Uber Mat:  The decals that were left to sit on the mat after being painted became the most difficult to use.  The edges become brittle so it is difficult to remove them from the mat without damaging them.  That isn't surprising since the air is able to dry them out continuously.  I already mentioned that I made a silly choice in how I covered the mat decals so maybe plain plastic wrap would alleviate this a little.  BUT this also takes up your mat and we want to be able to use it regularly, right?   
Wet n Wild - cracking after 7-10 days
Sally Hansen  - cracking after 3 days

Page Protector:  Though I've never tried storing decals in between the pages of a sheet protector, this ended up being my favourite method.  Unfortunately it was an after thought so I only had enough for one of each type of decal so I had to keep testing the same decal.  The page protector seemed to keep them the most flexible while taking up next to no space since it's completely flat.  The only drawback was that the decal could stick to either side and might stick more than you expect so be careful when removing them. 
*Edit* After posting this in a couple of Facebook groups, the genius idea was brought up that using wax paper in the page protector will stop it from sticking.  There's also claims that Wet n Wild decals stored in page protectors can last months without losing their pliability!  
Wet n Wild - never cracked
Sally Hansen - cracking at 10 days but dry and fragile by day 3.  

Plastic Containers: The benefit of this method is that your decals are safe.  Since the containers are solid, there's no risk of your decals accidentally getting broken.  However I found that the decals got a bit thin and wrinkled sitting in the containers.  It was as though the decals were taking on the shape of the container so if your container of choice has a flat bottom, this could be okay.  
Wet n Wild - cracking after 10 days or never cracked.  
Sally Hansen - cracking after 7-10 days

Plastic Bags:   This method was okay but not the best.  It takes up little space but the results weren't quite as good as the plastic containers or the page protector.  Decals became thin with crumbly edges at around 10 days.

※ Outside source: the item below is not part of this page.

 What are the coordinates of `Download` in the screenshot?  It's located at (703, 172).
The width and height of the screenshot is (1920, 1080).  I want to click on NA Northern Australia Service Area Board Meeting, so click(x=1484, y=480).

Wet n Wild - would bend around brush but cracked in half at day 10.
Sally Hansen - brittle at day 5 but could still bend around brush but broke in half when tested.  

Fill type - In the battle of paint vs polish, there really wasn't a winner.  Sometimes the paint would be the one to crack earlier, sometimes the polish so I wouldn't consider this variable in your decal choice.  This one is all about your personal preference.  

My final photo is a Wet n Wild decal after 14 days in the page protector.  The edges are a bit ratty after being handled so many times but it's perfectly flexible.  

Giveaway details

Since I volunteered to do this test, Brittany was kind enough to offer me a $25 gift certificate that I've decided to pass onto my Instagram followers.  It's a "follow and repost" giveaway that is open until a week from today.  You can find the Instagram post here.  

Thanks for sticking around!  Possibly the biggest thing I learned from this experiment is that I don't like not having my Uber Mat being available to me.  I couldn't wait until this was done so that I could give it a good wipe with acetone and start using it normally again!  

'Til next time...


  1. Thank you SO much for doing this. As a scientist who also loves nail art, this was perfect.

  2. The thorough explanation of your test procedure were fantastic! I love your analytical approach. I just ordered some wet n wild and some page protectors.

  3. Thank u so much for making this it’s incredibly helpful!